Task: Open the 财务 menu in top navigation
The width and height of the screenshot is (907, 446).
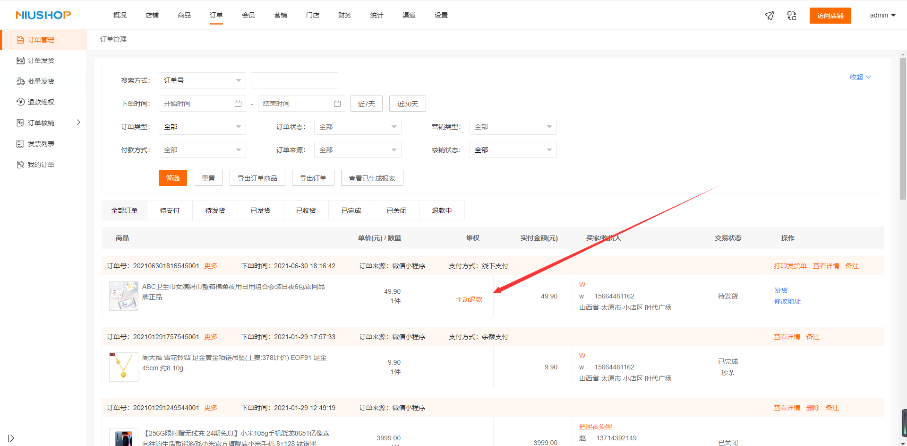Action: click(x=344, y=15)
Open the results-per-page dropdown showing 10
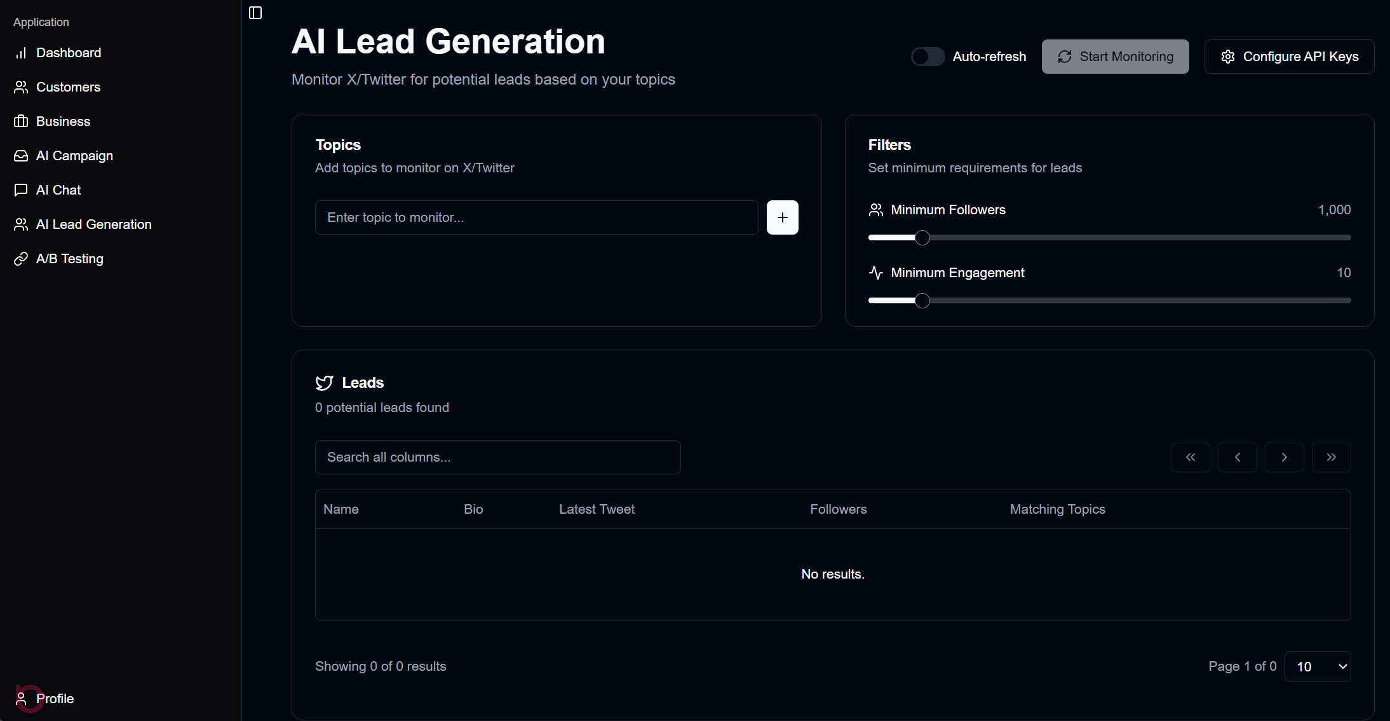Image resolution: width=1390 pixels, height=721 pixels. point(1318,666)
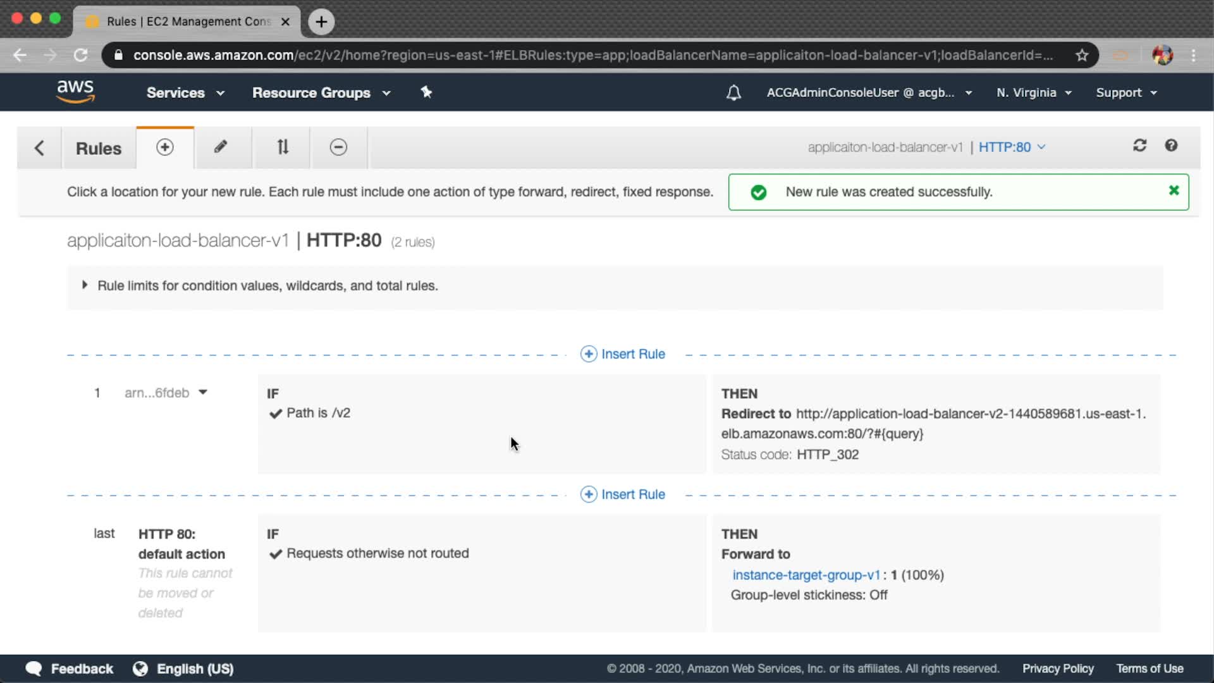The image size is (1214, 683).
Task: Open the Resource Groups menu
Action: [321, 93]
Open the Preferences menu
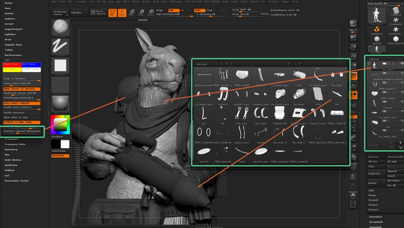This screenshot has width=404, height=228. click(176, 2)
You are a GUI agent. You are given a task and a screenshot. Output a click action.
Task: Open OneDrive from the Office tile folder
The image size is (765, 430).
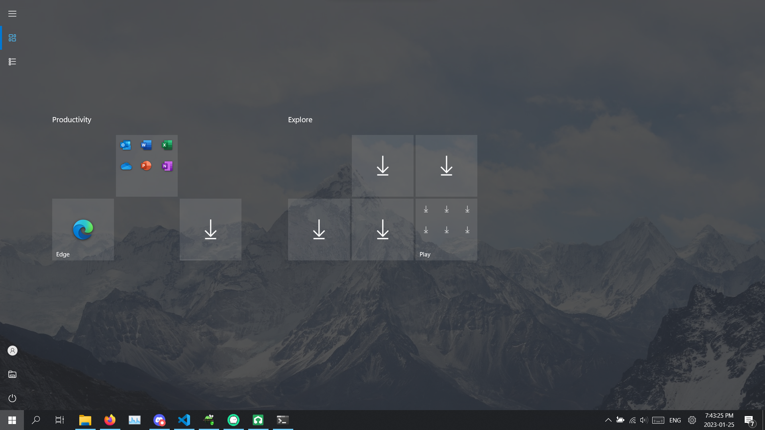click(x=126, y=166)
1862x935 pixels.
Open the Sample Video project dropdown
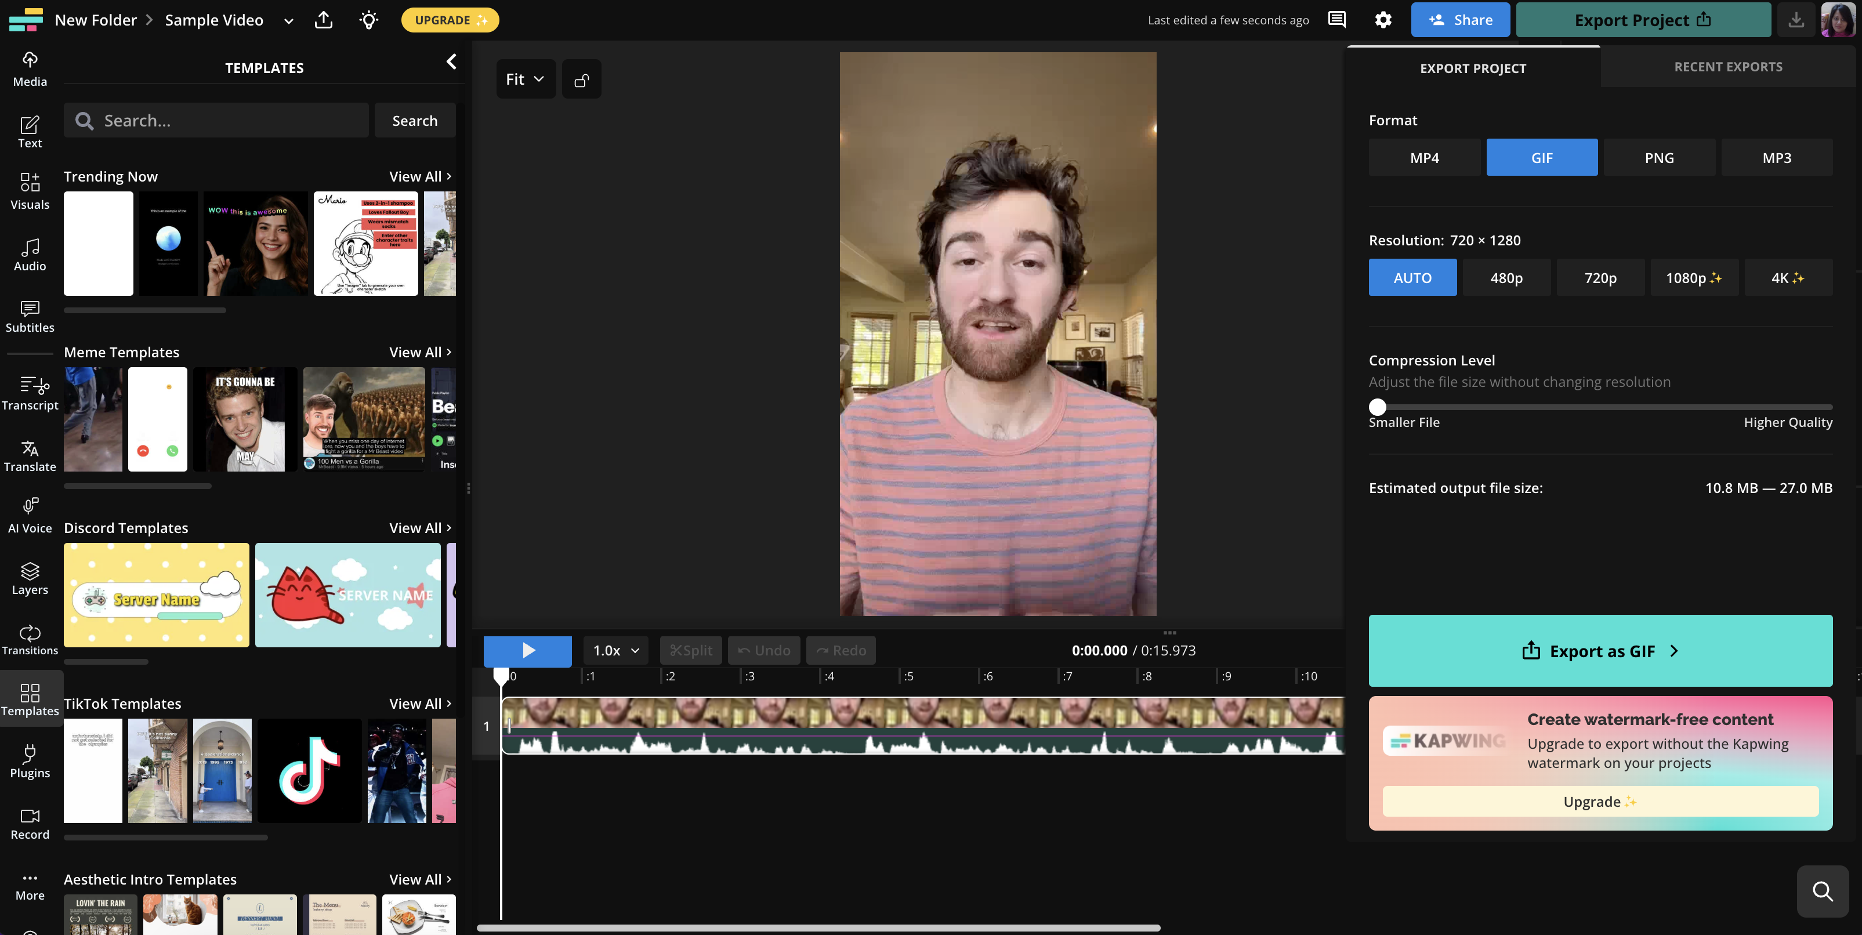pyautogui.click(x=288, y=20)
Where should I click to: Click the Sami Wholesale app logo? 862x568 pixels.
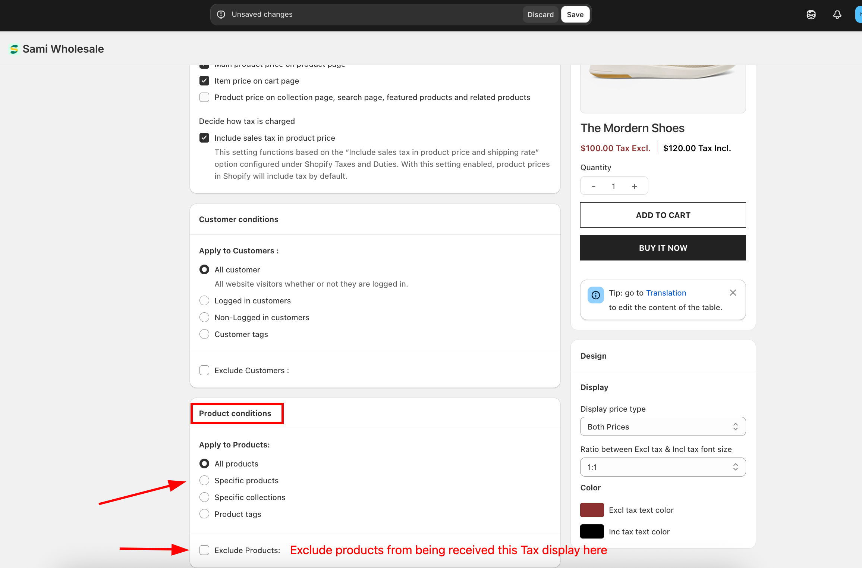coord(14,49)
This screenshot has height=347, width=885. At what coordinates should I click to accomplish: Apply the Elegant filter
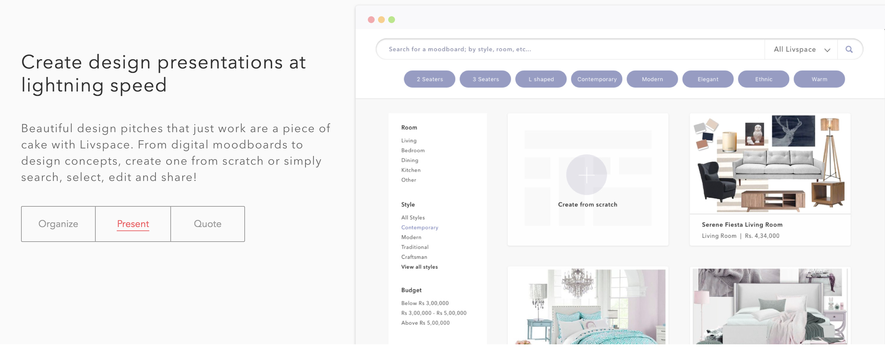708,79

### Brief
Copy the records exactly, leaving out every picture.

### Written reply
Task: Open the 财务 menu in top navigation
The width and height of the screenshot is (907, 446).
Action: click(x=344, y=15)
Open the results-per-page dropdown showing 10
Image resolution: width=1390 pixels, height=721 pixels. point(1318,666)
The image size is (1214, 683).
Task: Open the Resource Groups menu
Action: [321, 93]
Open the Preferences menu
This screenshot has width=404, height=228. click(176, 2)
You are a GUI agent. You are given a task and a screenshot. Output a click action.
Task: Open OneDrive from the Office tile folder
The image size is (765, 430).
click(x=126, y=166)
1862x935 pixels.
Open the Sample Video project dropdown
pyautogui.click(x=288, y=20)
Where should I click to: Click the Sami Wholesale app logo? 862x568 pixels.
coord(14,49)
This screenshot has height=347, width=885. At what coordinates should I click to accomplish: Apply the Elegant filter
708,79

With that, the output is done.